Volodymyr Zelensky destacou a importânica de atacar "o alvo em si" e de reduzir os níveis de atividade do "Estado agressor"
A Rússia perdeu pelo menos sete mil milhões de dólares (cerca de 6 mil milhões de euros), só desde o início de 2026, anunciou Volodymyr Zelensky, esta sexta-feira, através de uma publicação na rede social X.
Segundo o presidente ucraniano, a despesa avolumada do “Estado agressor” é um resultado direto das “sanções de precisão contra a indústria petrolífera e o setor de refinação da Rússia”, atribuindo as perdas a impactos diretos nas instalações, períodos de inatividade e atrasos nos envios de petróleo.

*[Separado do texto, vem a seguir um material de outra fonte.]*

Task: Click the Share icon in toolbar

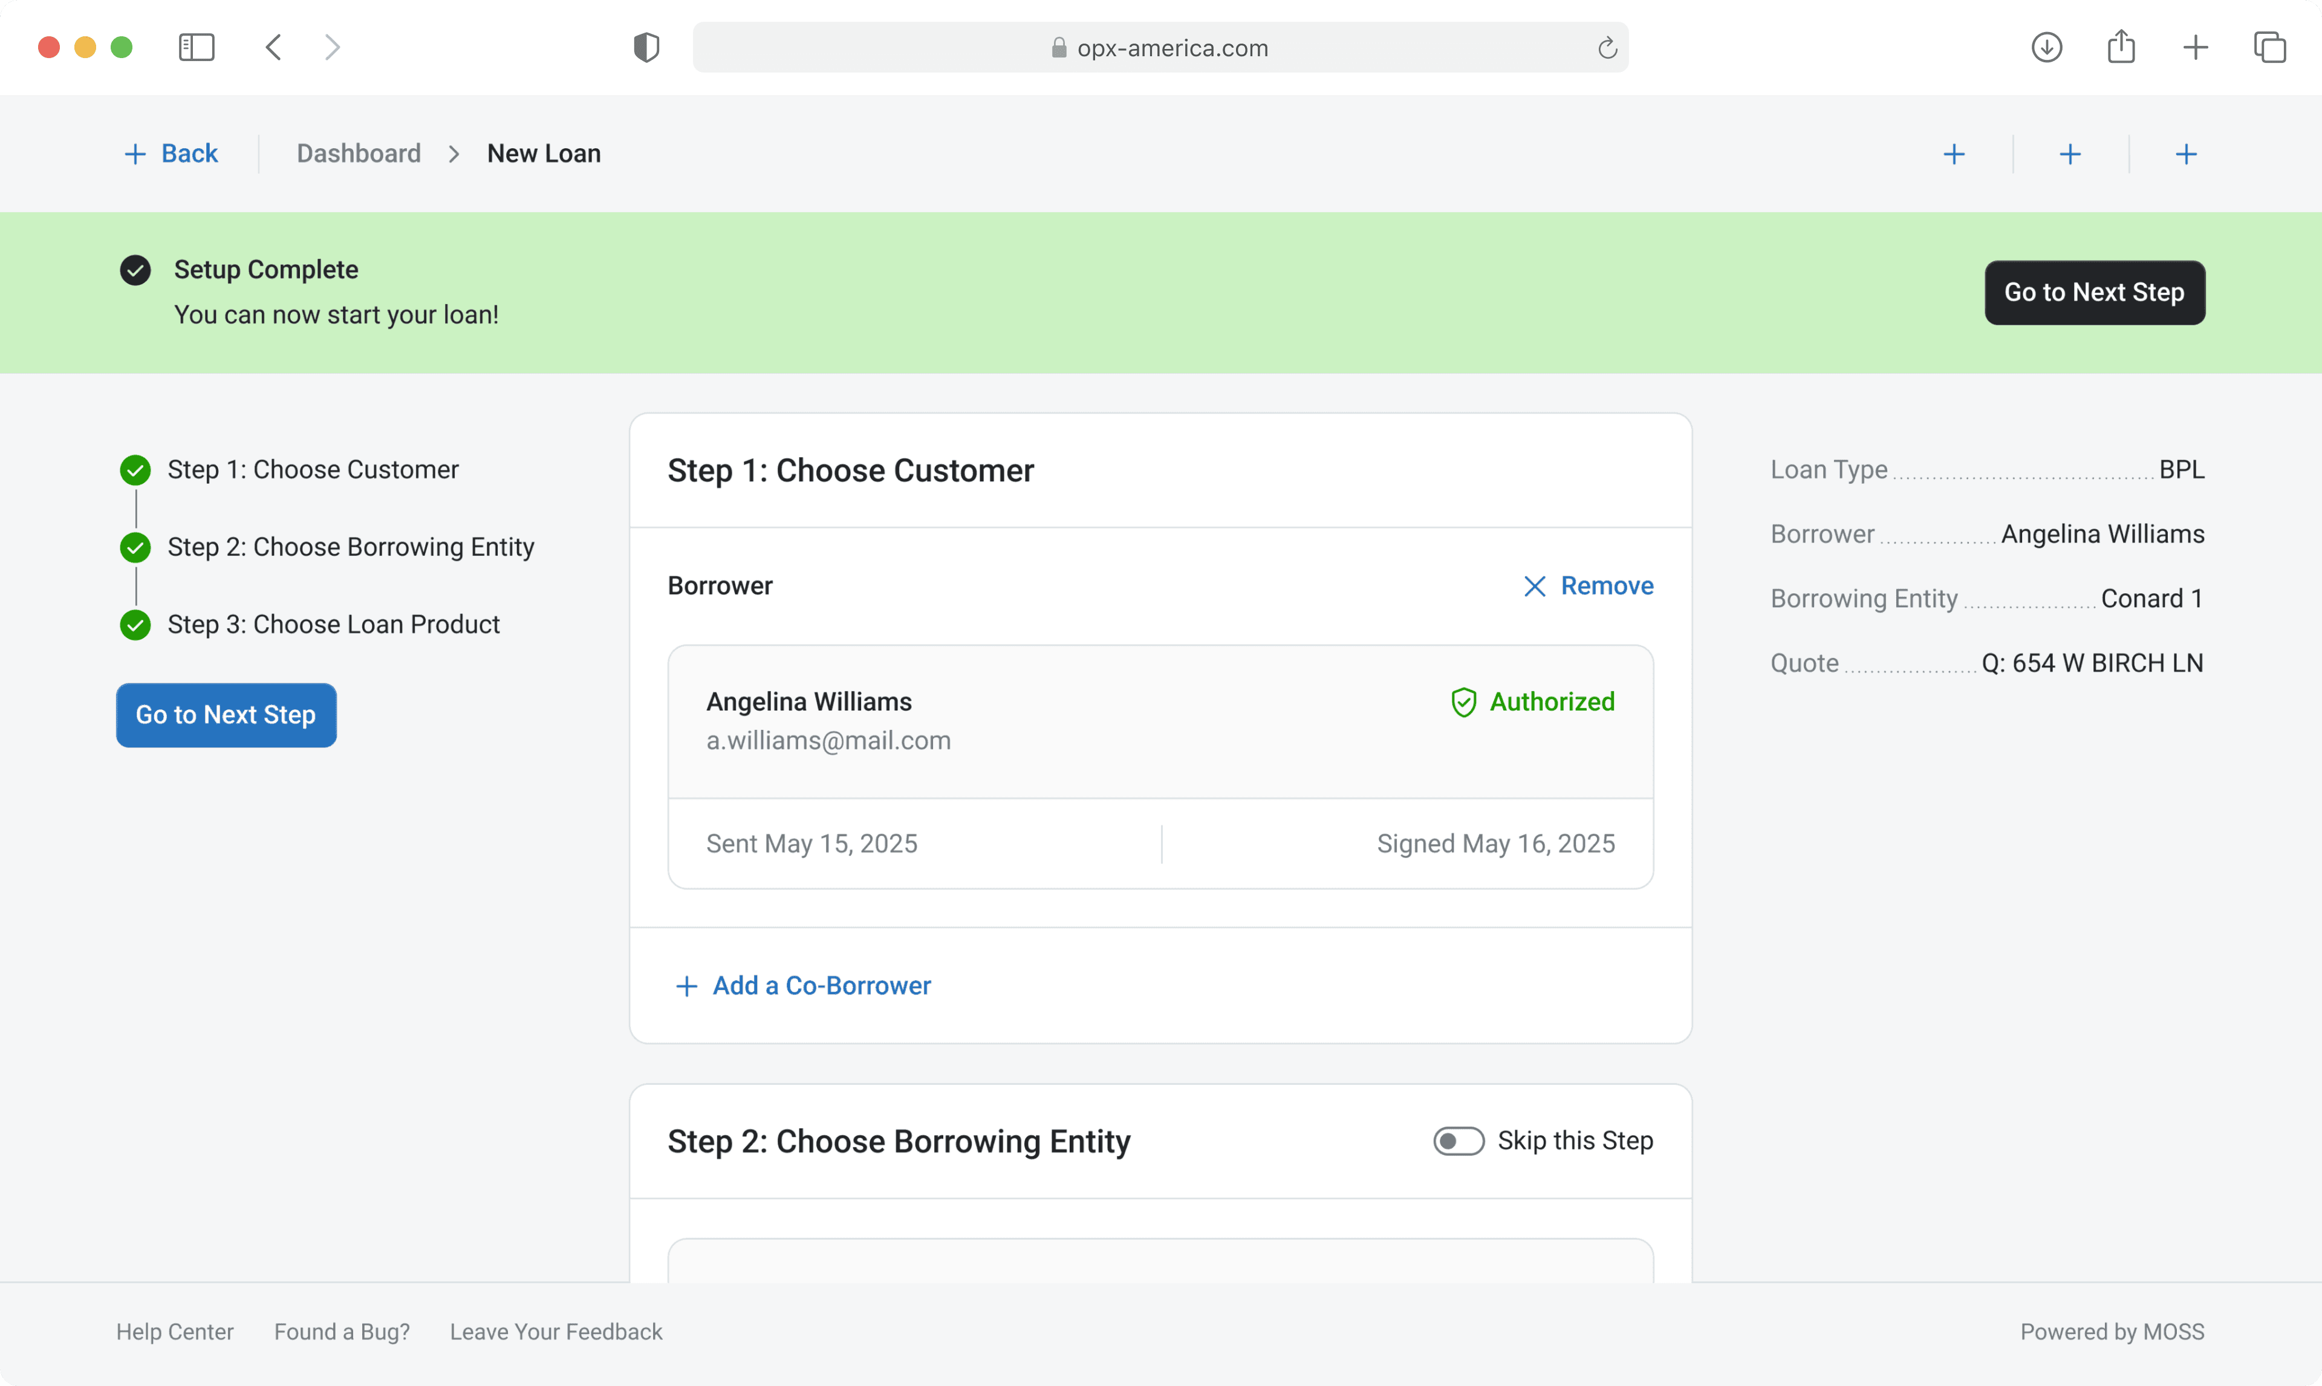Action: [2121, 48]
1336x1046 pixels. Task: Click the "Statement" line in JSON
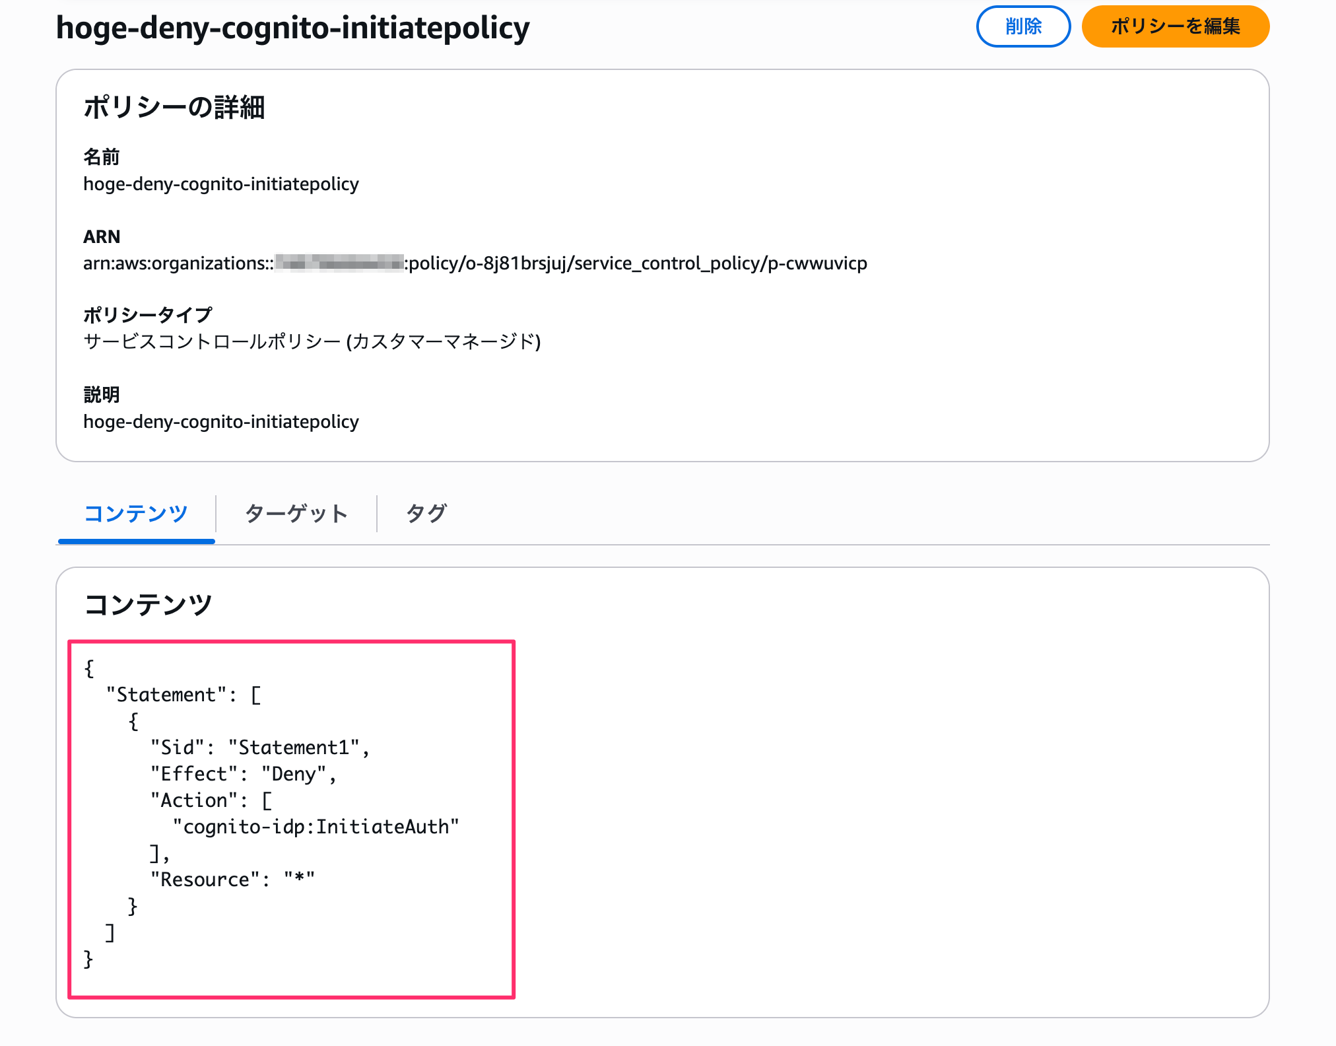[x=184, y=695]
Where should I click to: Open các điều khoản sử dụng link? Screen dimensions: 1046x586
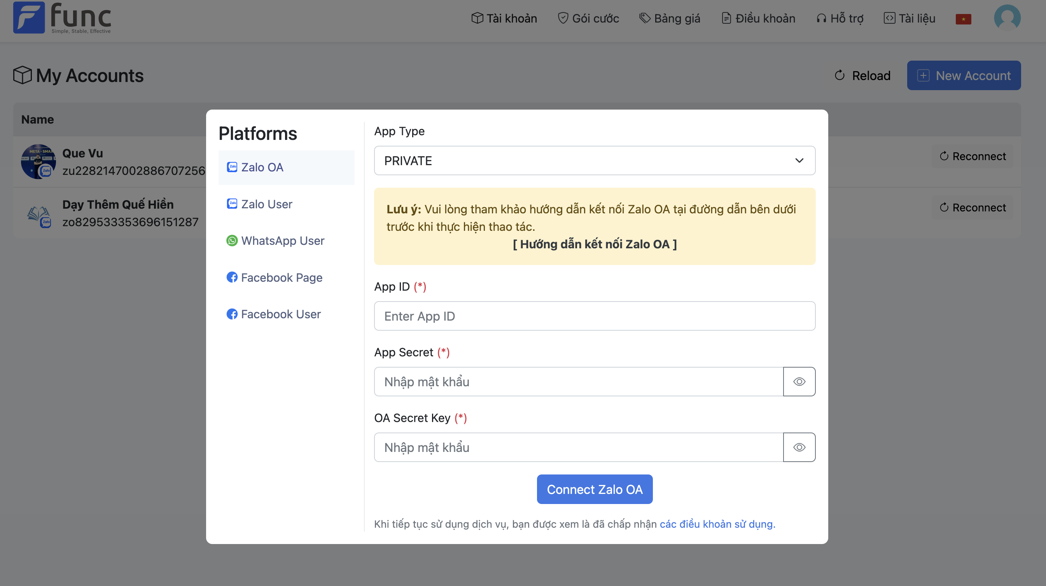[717, 524]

“É importante que não só o alvo em si seja atingido, conforme definido pelo objetivo operacional, mas também que o tempo de inatividade do alvo seja aumentado ou, pelo menos, que as suas operações sejam significativamente reduzidas”, lê-se na mensagem.
Volodymyr Zelensky aproveitou para enaltecer a campanha ucraniana no mês de abril, que assinalou um “novo nível”, especialmente em três componentes: “A redução das receitas petrolíferas da Rússia, o alcance e a intensidade das sanções.”
E não se ficou por aqui, avisando que o país pretende aumentar ainda mais as capacidades dos sistemas de longo alcance ucranianos.
“Estão a ser preparadas decisões”, concluiu.
Based on the results from April, our long-range sanctions have reached a new level across three components: reducing Russia’s oil revenues, as well as the range and intensity of sanctions. It is important that not only is the target itself reached, as defined by the operational… pic.twitter.com/ZICHOxsABU
— Volodymyr Zelenskyy / Володимир Зеленський (@ZelenskyyUa) May 1, 2026
De acordo com informação avançada pela Bloomberg, citada pelo Kyiv Independent, a ofensiva da Ucrânia bateu em abril o recorde de ataques à infraestrutura petrolífera russa, desde o início deste ano. Ainda segundo a Bloomberg, foram registados pelo menos 21 ataques a refinarias, oleodutos e ativos marítimos de Moscovo.
A mesma fonte informou que a Rússia se viu obrigada a reduzir o processamento médio das suas refinarias para 4,69 milhões de barris por dia - o nível mais baixo desde dezembro de 2009.